American Digital Services adheres to the NIST Cybersecurity Framework (CSF) Version 2.0, ensuring robust cybersecurity measures to protect critical infrastructure. The NIST CSF 2.0, developed in collaboration between industry and government, provides a comprehensive set of guidelines to manage and reduce cybersecurity risks. It emphasizes flexibility, cost-effectiveness, and a prioritized approach to safeguard critical infrastructure.
https://www.nist.gov/cyberframework
Key Components
Framework Core
The Core consists of five functions: Identify, Protect, Detect, Respond, and Recover. These functions provide a strategic view of an organization's management of cybersecurity risks and are supported by categories and subcategories for specific outcomes.
Implementation Tiers
The Tiers (Partial, Risk-Informed, Repeatable, Adaptive) help organizations understand their current cybersecurity posture and guide improvements. They range from Tier 1 (Partial) to Tier 4 (Adaptive), reflecting an organization's approach to risk management.
Profiles
Profiles enable organizations to align their cybersecurity activities with business requirements, risk tolerance, and resources. They are used to create a roadmap for reducing cybersecurity risks and improving the overall security posture.
Enhancements in Version 2.0
- Supply Chain Risk Management: New controls and guidelines to manage risks associated with third-party vendors and supply chains.
- Enhanced Identity Management: Updated controls for identity verification and access management.
- Improved Incident Response: Strengthened guidelines for detecting and responding to cybersecurity incidents.

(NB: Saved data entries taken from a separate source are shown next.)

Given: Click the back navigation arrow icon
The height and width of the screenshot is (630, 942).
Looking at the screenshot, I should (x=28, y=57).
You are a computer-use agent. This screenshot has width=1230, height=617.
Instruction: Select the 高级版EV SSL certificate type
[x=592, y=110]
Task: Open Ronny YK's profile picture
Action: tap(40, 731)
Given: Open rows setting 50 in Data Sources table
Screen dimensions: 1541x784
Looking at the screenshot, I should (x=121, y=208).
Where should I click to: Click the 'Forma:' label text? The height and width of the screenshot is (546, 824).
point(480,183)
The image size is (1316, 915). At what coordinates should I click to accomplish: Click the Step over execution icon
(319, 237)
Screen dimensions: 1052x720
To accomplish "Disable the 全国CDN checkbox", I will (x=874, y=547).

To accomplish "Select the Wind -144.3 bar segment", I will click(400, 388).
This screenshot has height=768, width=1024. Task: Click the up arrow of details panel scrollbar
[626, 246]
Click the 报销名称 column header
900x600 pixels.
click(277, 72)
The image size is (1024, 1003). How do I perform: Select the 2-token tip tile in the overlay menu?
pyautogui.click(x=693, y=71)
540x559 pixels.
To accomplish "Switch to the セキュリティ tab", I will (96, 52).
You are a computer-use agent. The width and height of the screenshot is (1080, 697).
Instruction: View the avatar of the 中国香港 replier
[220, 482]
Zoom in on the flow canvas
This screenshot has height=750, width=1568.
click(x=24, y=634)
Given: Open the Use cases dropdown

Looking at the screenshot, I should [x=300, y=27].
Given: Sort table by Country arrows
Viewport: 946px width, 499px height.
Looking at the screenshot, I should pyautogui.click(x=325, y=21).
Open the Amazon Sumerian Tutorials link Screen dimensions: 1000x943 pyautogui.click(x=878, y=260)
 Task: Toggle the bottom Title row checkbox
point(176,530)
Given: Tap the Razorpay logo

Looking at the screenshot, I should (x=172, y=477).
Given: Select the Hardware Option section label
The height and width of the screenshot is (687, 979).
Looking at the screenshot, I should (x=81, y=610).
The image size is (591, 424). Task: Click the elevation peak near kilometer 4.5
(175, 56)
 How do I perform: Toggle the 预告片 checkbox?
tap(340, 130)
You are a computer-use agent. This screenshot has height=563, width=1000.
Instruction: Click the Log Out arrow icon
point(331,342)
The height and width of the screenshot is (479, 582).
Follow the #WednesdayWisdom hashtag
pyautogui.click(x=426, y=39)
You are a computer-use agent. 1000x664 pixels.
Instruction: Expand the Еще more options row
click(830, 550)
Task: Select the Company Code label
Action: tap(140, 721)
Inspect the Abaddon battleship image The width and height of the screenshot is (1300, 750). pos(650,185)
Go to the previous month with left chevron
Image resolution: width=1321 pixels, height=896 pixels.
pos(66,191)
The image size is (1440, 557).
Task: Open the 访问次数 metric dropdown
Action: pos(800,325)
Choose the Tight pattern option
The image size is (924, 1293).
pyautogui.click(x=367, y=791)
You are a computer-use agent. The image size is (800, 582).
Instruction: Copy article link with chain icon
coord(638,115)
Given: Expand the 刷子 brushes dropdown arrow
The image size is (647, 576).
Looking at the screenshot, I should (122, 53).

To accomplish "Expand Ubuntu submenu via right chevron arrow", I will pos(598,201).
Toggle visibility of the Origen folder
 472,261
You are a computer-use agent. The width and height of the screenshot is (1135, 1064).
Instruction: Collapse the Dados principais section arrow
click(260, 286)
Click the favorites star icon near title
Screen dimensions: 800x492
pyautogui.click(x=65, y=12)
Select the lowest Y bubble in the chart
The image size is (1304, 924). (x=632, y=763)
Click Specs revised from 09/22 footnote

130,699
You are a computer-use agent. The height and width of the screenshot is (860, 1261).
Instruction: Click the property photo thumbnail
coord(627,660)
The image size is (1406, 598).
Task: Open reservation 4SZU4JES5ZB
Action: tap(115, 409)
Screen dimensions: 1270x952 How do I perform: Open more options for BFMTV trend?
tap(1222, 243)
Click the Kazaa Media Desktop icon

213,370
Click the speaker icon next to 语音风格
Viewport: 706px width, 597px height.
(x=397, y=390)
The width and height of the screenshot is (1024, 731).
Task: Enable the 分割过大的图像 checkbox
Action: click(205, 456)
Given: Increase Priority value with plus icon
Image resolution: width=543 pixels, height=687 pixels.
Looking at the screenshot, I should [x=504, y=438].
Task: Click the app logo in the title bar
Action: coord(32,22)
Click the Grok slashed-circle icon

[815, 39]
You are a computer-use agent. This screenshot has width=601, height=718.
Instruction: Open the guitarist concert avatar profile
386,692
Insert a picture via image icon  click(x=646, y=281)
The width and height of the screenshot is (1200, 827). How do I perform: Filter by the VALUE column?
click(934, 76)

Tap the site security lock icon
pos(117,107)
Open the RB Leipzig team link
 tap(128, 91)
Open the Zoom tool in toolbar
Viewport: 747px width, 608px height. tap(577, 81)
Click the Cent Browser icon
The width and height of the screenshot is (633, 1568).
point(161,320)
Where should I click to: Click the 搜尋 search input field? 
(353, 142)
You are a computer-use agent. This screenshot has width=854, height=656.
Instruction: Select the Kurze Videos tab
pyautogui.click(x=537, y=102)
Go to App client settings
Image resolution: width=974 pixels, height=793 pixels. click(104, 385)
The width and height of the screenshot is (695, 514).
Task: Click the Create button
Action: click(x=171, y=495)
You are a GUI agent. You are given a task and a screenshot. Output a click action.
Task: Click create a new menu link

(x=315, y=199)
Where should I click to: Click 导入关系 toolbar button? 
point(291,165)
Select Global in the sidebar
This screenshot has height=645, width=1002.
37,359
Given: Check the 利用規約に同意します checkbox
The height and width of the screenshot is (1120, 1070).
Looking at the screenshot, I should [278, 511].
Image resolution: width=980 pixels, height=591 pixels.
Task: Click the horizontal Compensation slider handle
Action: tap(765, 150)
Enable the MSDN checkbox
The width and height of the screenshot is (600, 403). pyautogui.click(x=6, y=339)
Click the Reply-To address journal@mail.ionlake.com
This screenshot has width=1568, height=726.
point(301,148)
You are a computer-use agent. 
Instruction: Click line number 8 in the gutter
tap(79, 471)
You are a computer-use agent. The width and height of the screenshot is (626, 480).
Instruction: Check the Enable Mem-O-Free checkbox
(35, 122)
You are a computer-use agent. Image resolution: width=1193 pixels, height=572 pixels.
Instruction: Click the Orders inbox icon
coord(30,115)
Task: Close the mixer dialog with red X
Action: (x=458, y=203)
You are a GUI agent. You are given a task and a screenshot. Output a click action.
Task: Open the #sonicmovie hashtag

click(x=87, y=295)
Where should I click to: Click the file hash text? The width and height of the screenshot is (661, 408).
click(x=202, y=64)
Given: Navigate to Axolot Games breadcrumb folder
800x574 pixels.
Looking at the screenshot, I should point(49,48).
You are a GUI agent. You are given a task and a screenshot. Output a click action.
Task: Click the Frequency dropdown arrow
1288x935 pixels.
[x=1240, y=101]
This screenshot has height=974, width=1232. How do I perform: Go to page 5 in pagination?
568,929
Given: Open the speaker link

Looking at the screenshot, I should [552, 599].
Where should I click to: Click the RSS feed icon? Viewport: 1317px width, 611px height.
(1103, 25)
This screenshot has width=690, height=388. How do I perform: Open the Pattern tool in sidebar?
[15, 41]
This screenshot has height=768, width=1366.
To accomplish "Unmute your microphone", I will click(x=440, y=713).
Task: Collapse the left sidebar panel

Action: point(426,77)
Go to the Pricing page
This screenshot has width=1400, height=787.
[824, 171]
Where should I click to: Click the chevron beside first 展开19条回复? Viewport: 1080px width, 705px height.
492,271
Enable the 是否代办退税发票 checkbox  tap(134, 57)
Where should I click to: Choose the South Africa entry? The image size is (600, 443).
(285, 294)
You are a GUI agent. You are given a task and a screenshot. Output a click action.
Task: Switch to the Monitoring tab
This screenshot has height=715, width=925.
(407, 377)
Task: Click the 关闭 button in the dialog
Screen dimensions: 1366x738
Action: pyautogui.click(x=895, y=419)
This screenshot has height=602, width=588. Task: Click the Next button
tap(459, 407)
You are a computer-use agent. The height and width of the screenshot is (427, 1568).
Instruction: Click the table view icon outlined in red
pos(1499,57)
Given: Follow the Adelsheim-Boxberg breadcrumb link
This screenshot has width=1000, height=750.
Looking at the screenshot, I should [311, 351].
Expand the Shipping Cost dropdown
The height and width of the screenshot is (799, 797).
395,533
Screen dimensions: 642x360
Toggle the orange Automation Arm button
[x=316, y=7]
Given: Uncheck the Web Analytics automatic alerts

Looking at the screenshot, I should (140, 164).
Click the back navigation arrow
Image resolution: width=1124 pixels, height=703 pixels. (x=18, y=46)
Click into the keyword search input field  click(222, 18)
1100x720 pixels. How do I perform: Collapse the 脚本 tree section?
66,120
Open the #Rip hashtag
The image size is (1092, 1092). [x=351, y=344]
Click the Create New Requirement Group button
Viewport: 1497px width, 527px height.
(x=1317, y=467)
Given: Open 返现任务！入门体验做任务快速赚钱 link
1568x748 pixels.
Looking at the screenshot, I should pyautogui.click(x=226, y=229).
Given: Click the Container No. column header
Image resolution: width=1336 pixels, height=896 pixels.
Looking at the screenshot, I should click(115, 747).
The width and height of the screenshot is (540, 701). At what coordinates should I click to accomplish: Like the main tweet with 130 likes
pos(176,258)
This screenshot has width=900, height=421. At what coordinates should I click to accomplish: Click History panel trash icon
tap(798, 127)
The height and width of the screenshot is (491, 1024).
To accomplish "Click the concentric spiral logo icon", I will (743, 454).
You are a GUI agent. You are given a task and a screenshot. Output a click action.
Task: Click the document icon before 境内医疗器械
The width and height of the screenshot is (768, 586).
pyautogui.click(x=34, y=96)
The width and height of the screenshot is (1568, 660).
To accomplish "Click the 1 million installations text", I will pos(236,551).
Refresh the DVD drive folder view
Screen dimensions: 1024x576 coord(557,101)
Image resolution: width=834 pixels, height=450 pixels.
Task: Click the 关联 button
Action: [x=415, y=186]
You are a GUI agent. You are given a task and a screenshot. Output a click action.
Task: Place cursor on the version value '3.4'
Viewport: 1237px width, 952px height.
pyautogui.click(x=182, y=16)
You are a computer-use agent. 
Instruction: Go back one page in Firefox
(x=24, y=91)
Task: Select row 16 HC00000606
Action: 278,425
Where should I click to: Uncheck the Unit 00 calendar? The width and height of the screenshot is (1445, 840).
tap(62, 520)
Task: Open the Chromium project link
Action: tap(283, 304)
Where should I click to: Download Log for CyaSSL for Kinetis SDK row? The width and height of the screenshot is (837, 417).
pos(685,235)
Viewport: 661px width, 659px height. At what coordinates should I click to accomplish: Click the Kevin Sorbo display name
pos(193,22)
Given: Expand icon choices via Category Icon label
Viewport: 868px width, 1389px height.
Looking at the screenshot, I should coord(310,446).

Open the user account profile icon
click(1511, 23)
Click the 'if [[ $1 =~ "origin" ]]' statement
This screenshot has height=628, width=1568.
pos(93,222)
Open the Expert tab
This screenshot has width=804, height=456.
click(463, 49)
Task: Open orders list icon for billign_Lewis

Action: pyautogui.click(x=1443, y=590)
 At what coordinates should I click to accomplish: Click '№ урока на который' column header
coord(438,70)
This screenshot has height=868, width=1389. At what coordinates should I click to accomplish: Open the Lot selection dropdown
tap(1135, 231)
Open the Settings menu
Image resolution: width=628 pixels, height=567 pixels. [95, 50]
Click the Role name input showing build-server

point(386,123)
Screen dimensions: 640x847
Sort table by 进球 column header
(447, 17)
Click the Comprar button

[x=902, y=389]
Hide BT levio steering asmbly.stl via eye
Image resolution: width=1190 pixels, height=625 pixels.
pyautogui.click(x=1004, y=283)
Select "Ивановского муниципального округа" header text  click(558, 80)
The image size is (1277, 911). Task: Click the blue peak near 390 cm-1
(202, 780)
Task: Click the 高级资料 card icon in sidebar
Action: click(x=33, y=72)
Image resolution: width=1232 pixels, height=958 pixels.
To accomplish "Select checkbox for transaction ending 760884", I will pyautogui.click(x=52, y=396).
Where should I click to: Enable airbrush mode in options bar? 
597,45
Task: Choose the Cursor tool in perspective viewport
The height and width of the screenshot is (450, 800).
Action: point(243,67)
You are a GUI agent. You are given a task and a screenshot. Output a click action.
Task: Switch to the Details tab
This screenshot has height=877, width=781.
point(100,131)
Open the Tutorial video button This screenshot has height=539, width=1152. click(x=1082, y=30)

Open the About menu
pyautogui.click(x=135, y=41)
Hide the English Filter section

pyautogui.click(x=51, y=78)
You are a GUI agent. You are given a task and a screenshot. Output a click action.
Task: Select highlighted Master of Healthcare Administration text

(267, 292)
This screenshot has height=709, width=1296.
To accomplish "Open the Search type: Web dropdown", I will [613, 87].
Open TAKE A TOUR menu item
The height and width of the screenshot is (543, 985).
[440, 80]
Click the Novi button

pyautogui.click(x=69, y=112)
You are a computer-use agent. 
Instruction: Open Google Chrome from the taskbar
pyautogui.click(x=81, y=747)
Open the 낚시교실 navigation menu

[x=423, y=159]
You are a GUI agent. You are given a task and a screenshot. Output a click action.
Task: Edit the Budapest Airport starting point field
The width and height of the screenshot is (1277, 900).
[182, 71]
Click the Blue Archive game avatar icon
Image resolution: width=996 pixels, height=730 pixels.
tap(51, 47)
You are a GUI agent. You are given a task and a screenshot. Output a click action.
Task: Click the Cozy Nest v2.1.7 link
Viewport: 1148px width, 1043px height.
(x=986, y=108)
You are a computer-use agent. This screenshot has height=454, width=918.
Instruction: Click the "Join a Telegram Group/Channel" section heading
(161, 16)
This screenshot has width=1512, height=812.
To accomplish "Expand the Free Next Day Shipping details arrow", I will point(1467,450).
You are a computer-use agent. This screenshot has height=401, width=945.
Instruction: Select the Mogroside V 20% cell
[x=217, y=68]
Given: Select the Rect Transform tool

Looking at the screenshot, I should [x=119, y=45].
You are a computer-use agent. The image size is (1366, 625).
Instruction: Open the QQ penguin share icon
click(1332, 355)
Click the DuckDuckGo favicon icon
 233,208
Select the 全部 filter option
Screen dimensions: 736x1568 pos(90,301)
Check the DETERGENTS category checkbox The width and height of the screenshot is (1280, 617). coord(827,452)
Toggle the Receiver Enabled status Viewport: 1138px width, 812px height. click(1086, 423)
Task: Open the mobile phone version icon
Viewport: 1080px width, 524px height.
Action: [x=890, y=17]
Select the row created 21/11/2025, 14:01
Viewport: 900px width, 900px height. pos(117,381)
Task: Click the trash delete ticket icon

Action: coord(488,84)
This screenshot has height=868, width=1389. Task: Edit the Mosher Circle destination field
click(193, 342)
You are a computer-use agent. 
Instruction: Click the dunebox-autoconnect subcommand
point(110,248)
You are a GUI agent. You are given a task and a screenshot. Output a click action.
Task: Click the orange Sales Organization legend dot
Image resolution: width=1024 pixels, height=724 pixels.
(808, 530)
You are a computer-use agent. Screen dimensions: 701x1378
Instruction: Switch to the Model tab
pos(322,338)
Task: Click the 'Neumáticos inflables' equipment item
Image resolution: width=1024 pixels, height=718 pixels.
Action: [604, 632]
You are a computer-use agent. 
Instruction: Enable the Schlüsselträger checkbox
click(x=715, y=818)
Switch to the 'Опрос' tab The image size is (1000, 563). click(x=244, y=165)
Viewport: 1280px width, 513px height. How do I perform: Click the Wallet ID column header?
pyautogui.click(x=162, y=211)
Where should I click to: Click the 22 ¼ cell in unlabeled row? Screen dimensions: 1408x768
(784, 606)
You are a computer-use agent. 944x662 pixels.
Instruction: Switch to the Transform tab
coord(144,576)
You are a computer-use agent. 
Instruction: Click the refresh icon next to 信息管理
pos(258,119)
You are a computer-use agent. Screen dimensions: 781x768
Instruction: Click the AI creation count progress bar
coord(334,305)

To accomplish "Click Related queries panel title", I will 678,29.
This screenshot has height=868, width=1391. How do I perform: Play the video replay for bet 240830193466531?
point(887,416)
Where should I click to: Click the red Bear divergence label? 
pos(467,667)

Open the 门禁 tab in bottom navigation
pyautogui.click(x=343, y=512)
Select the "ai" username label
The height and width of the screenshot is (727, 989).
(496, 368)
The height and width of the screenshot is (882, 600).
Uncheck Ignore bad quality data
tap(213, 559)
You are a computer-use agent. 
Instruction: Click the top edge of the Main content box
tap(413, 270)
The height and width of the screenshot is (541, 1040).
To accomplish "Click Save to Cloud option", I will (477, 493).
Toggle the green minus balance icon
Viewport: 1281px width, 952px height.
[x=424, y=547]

- Regular Updates and Adaptability: Emphasis on continuous improvement and adaptability to emerging threats.
Commitment to Compliance
American Digital Services is committed to maintaining the highest standards of cybersecurity. By adhering to the guidelines set forth in NIST CSF 2.0, we ensure the protection of critical infrastructure through rigorous and continuous compliance efforts.